By Ershad Ullah September 17, 2023 | Tags:

Client Background: Our firm has recently observed a significant surge in our clientele’s interest in cryptocurrency investments, particularly in assets like Bitcoin. One notable case involves an individual who has taken the initiative to actively trade cryptocurrencies, engaging in frequent transactions almost on a daily basis. The client has reached out to us seeking guidance on the potential Capital Gains Tax (CGT) implications and other rules and regulations surrounding cryptocurrency trading.

Our Advice: Navigating cryptocurrency taxation is an evolving landscape, and the Australian Taxation Office (ATO) has regularly updated its guidance in response to this emerging area. Our guidance to the client revolves around assessing the tax implications based on how they are holding and using cryptocurrencies:

  1. Determining Capital vs. Revenue Account:
    • The primary consideration is whether the client holds cryptocurrency on a capital or revenue account, which often depends on their purpose for acquiring the cryptocurrency and how it is utilised.
    • The tax treatment generally depends on whether the cryptocurrency is held as trading stock (part of a business activity), as part of a profit-making undertaking (taxed on revenue account but exempt from non-commercial loss rules or trading stock provisions), on capital account as a personal use asset (capital losses disregarded), or on capital account as a long-term investment.
    • The ATO provides guidance on distinguishing between a trader and an investor in shares, and a similar analysis can be applied to cryptocurrency trading.
  2. GST Treatment for Cryptocurrency Sales:
    • Sales of digital currency are treated as input-taxed supplies, which means that the sales should not trigger Goods and Services Tax (GST).
    • Consequently, the client would generally not be eligible to claim GST credits on expenses related to cryptocurrency trading under Sections 11-5 and 11-15 of the GST Act, which restricts GST credits for expenses linked to input-taxed supplies.
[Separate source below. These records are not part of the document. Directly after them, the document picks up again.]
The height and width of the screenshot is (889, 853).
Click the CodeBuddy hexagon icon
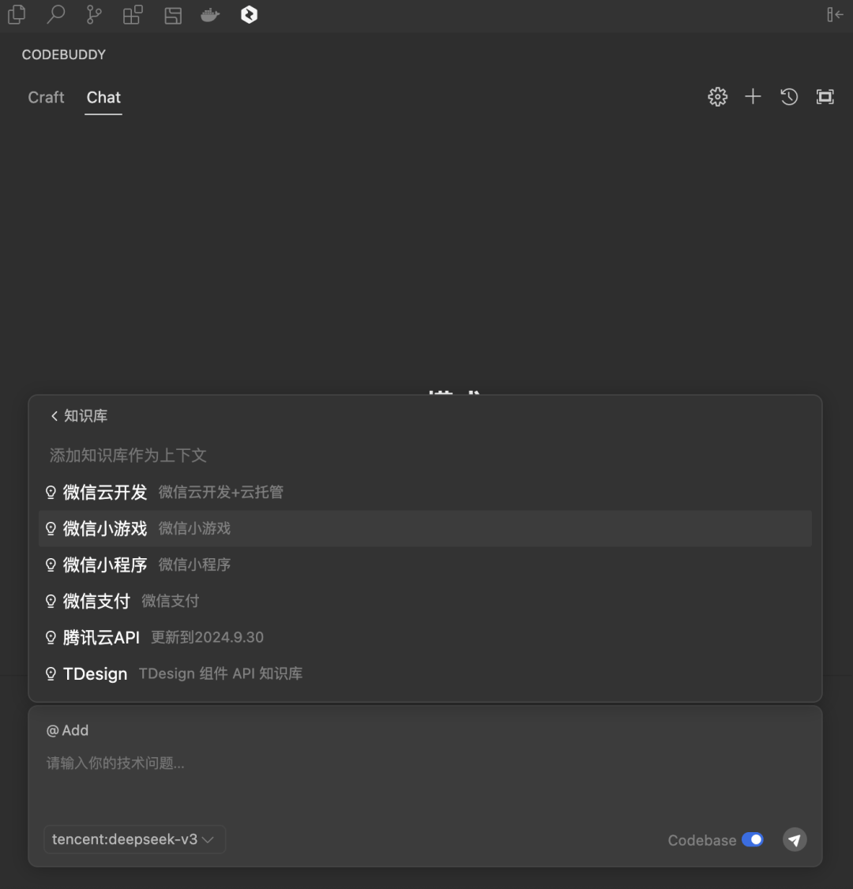249,14
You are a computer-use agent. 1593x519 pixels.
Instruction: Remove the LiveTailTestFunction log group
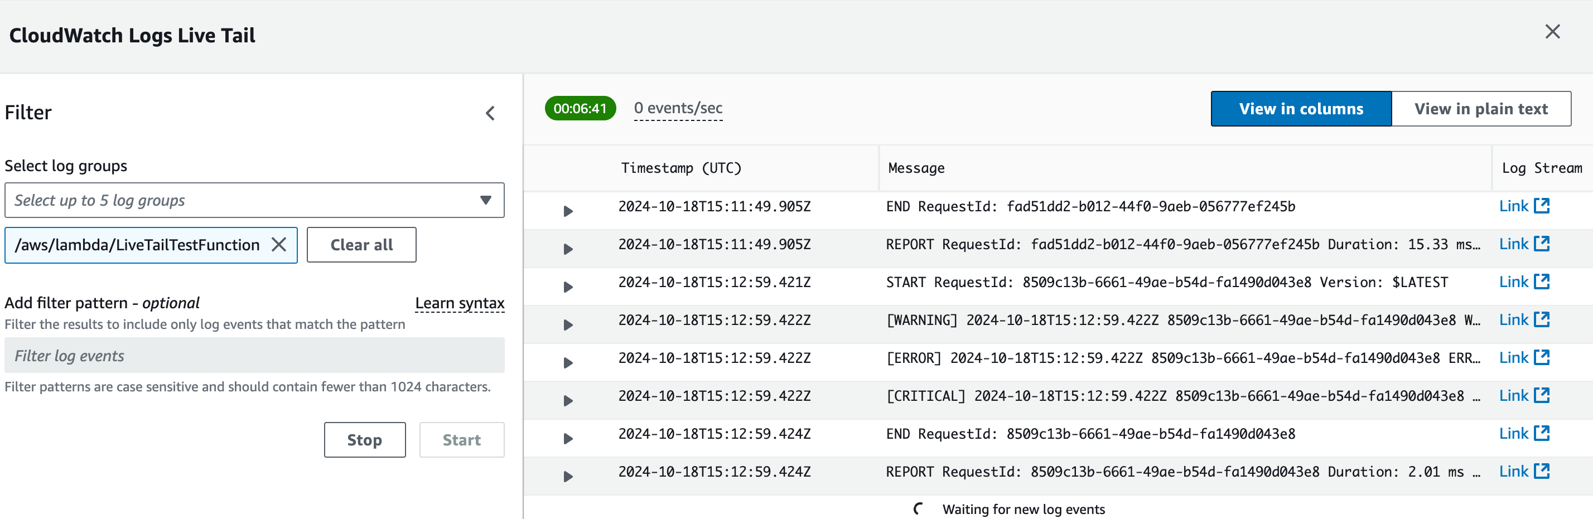tap(280, 245)
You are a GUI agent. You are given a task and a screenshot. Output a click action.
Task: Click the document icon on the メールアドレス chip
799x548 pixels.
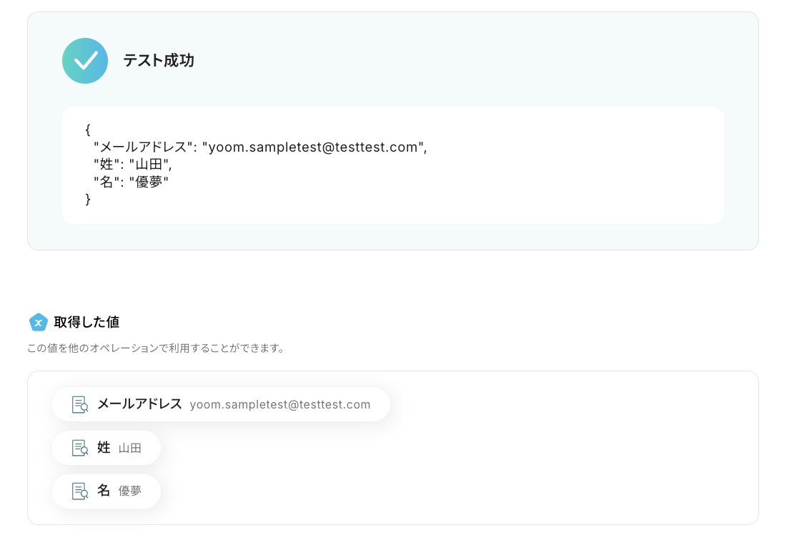(x=80, y=405)
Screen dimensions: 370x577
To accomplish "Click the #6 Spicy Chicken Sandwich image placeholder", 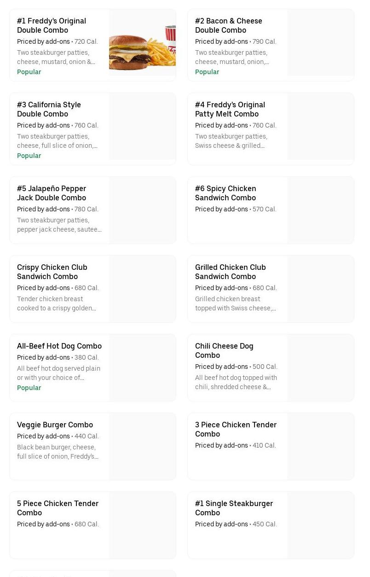I will tap(320, 210).
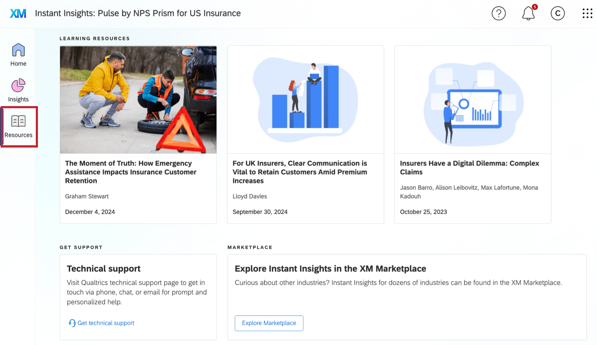Click the roadside assistance article thumbnail
Viewport: 597px width, 345px height.
pyautogui.click(x=138, y=99)
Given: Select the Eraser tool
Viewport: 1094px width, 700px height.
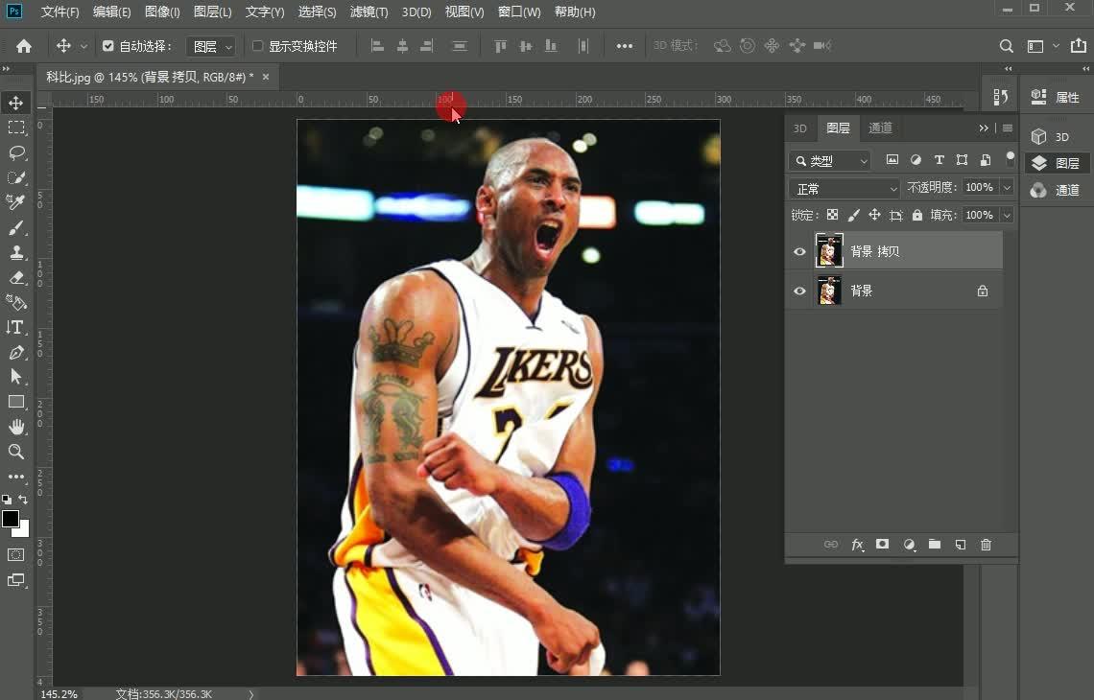Looking at the screenshot, I should coord(16,277).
Conclusion: The taxation of cryptocurrency trading presents a dynamic and evolving challenge, with implications that depend on various factors, including the client’s intention, frequency of transactions, and the nature of expenses incurred. In this case study, our client, actively engaged in cryptocurrency trading, sought our guidance on understanding the tax implications.

At Investax, we remain committed to staying abreast of the latest regulatory updates and providing expert advice to help our clients navigate this emerging and complex area of taxation. By assessing each client’s unique circumstances, we aim to ensure compliance with tax laws while optimising their financial positions within the evolving cryptocurrency landscape.